-- BEGIN Excerpt --

KMeans Clusterer - Going forward

Sun Jun 18 23:19:36 BST 2017

[Please keep emails on the mailing list.]

> On 18 Jun 2017, at 22:43, Richhiey Thomas <richhiey.thomas at gmail.com> wrote:
> 
>> Are you planning on dropping all the stemmed terms, or all the unstemmed terms?
> 
> I plan on dropping all the unstemmed terms since it reduces the size of the termlist to a larger extent and can also take care of noise within text data such as spelling mistakes.

Hmm, I wonder how much of a negative impact false positive conflation errors from the stemmer will do here.

It's fairly easy either way; I suspect in future we'll come up with something more sophisticated and under control of the user, but that shouldn't hold us up for now.

>> I'd suggest that you allow users to pass in a Stopper subclass, which gives them maximum control. You don't need to create a new stopword list, or manage it at all. For documentation and examples, I'd either use a builtin list or provide an explicit list of terms.
> 
> This sounds good. In a case where the user does not provide a Stopper, I guess it would be ideal to initialise the Stopper subclass with the common stopword list that we already have. This can be passed to KMeans in its constructor and any initializations can be done there.

I'd start with the default being no stopping if there's no explicit stopper. There may be situations where that is the right approach (particularly if you have a complex multi-language situation, or you aren't using word-like terms at all), so it'd be a shame to make it impossible.

J

-- 
 James Aylett, occasional troublemaker & project governance
 xapian.org

-- END Excerpt --
-- BEGIN Dataset rows --

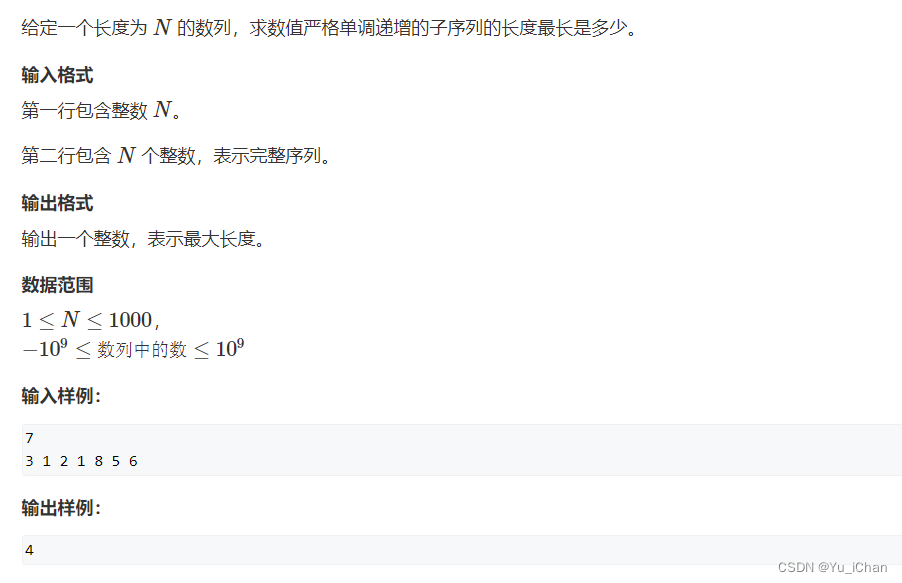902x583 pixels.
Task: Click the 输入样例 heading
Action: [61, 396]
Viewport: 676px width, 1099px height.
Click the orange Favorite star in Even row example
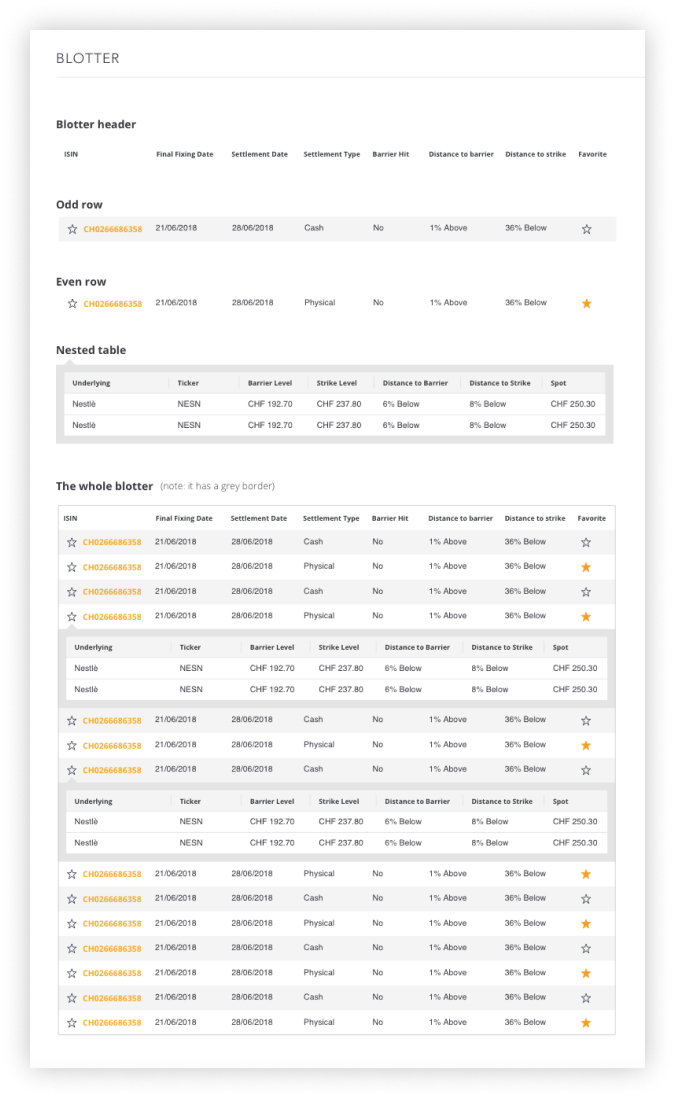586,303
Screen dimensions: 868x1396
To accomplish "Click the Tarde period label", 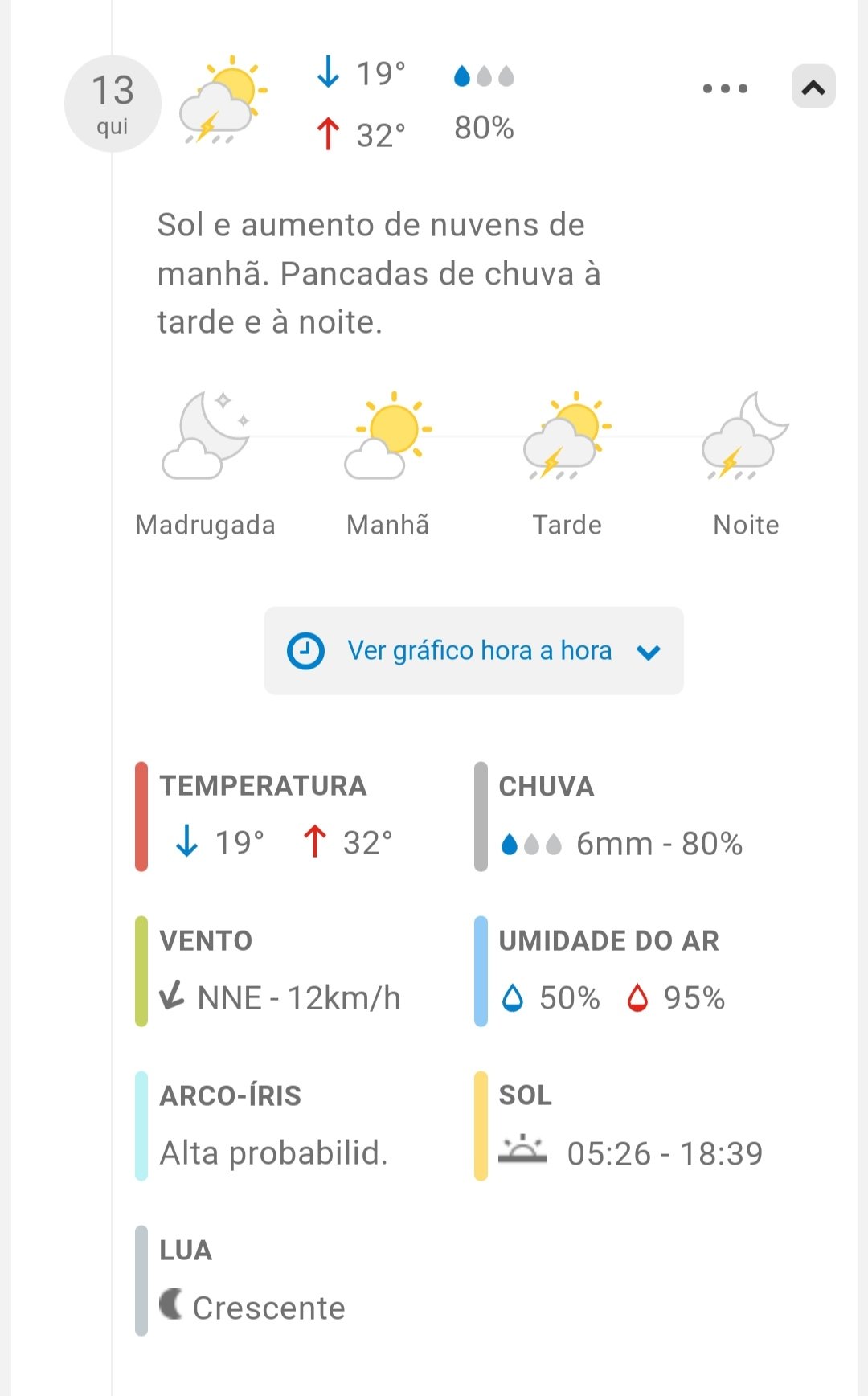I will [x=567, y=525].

-- END Dataset rows --

Required work:
A. Rewrite the part of the KMeans clusterer email that runs from "[Please keep emails" down to "up for now.", putting "stemming algorithm" wherever "stemmer" appears.
B. Decide whether each statement agrees with the KMeans clusterer email, answering yes or no and quoting the words that settle it: (i) Richhiey Thomas plans to drop the unstemmed terms; (ii) James Aylett proposes that the common stopword list be the default when no stopper is supplied; (iii) the email asks that messages stay on the mailing list.

The replies:
A.
[Please keep emails on the mailing list.]

> On 18 Jun 2017, at 22:43, Richhiey Thomas <richhiey.thomas at gmail.com> wrote:
> 
>> Are you planning on dropping all the stemmed terms, or all the unstemmed terms?
> 
> I plan on dropping all the unstemmed terms since it reduces the size of the termlist to a larger extent and can also take care of noise within text data such as spelling mistakes.

Hmm, I wonder how much of a negative impact false positive conflation errors from the stemming algorithm will do here.

It's fairly easy either way; I suspect in future we'll come up with something more sophisticated and under control of the user, but that shouldn't hold us up for now.

B.
(i) Yes: "I plan on dropping all the unstemmed terms"
(ii) No: "I'd start with the default being no stopping if there's no explicit stopper."
(iii) Yes: "Please keep emails on the mailing list."